Y aquí en España, el mismo libreto. Pedro Sánchez, abonado al guerracivilismo de saldo, gobierna a base de inyectar odio con jeringuilla. Es el vendedor ambulante del rencor, el que te cobra dos veces por el mismo resentimiento. Mitad de España contra la otra mitad, como si el país fuese un campo de fútbol y él el árbitro comprado.
Pero hete aquí que apareció Trump, el ogro naranja, con un plan de paz bajo el brazo. Y de repente, hasta Pedro se volvió trumpista de guardia. Sí, Pedro, el mismo que se llenaba la boca contra la ola ultraderechista mundial. El mismo que dijo «nunca» tantas veces como ha dicho «sí, bwana» después. Ahí lo tienen, aplaudiendo la propuesta estadounidense como Netanyahu, con gesto de niño aplicado que llega tarde al colegio pero levanta la mano para decir que trae los deberes hechos.

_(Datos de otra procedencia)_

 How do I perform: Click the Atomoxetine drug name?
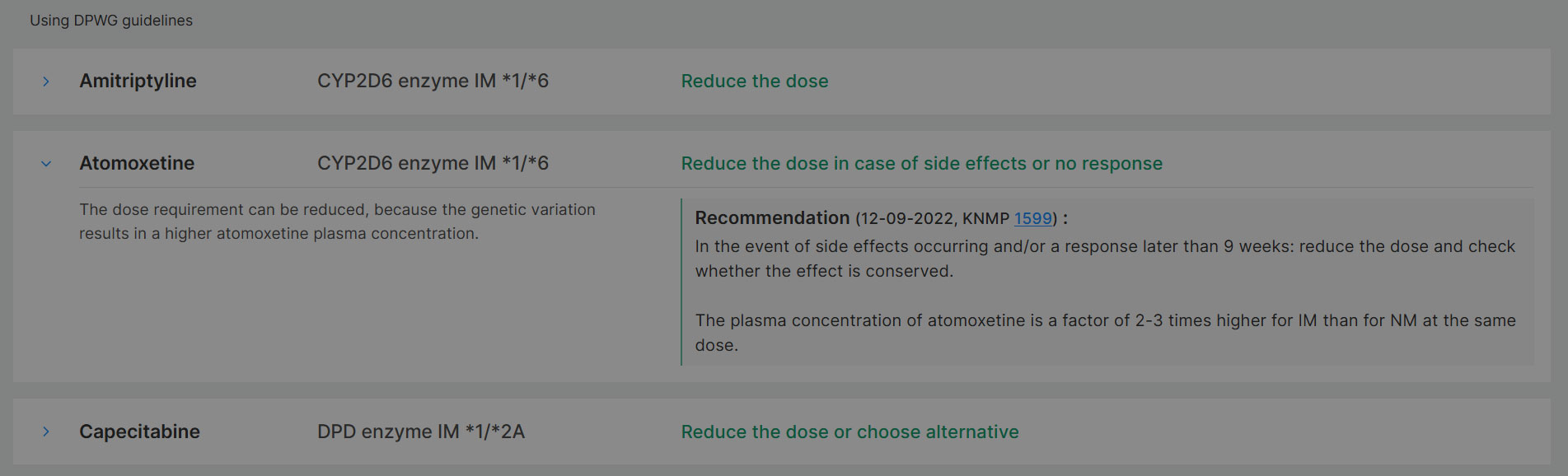(x=137, y=164)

Porque donde Pedro dijo que no habría indulto, hubo indulto. Donde Pedro dijo que no habría diálogo, hubo diálogo con Bildu. Donde Pedro juró que no había espacio para la corrupción, sus amigos del Peugeot se repartieron el botín. Ahora lo mismo, pero con Palestina. ¿Alguien se pensaba que iba a renegar toda la vida de lo que saliera de la boca de Trump o Netanyahu?
La paradoja es sensacional. Los progresistas del mundo entero, que llevan años pintando a Trump como un Nerón con peluquín, tienen ahora que tragarse el sapo de que es él quien pone sobre la mesa un plan de paz en Oriente Medio. Algo que ni Biden, ni Borrell, ni ningún líder socialdemócrata logró. Especialistas solamente en reventar vueltas ciclistas, discriminar a judíos y llamar «facha» a todo el que no se pliegue al catecismo del sanchismo. Y claro, lo que más duele en la izquierda no es que el adversario se equivoque, sino que acierte.
La historia se resume en una frase: Biden dejó guerras como tomates maduros en agosto, mientras Trump pone paz como huevos frescos de corral. Uno fue el carnicero de la geopolítica, el otro, al menos, el tendero que ordena el género. Ni bajo su primer mandato ni bajo éste, Rusia entró en Ucrania, los talibanes recuperaron Kabul o los ayatolás durmieron tranquilos.
Al final, la paz es como una tortilla de patata. Todos la defienden, pero pocos saben hacerla. Y Trump ha logrado servir una en la mesa internacional. Biden, en cambio, solo dejó la sartén sucia y la cocina oliendo a humo. Y Sánchez, bueno, Pedro se zampa la tortilla de otros y encima te cobra el pan, mientras sermonea que freír patatas acelera la emergencia climática.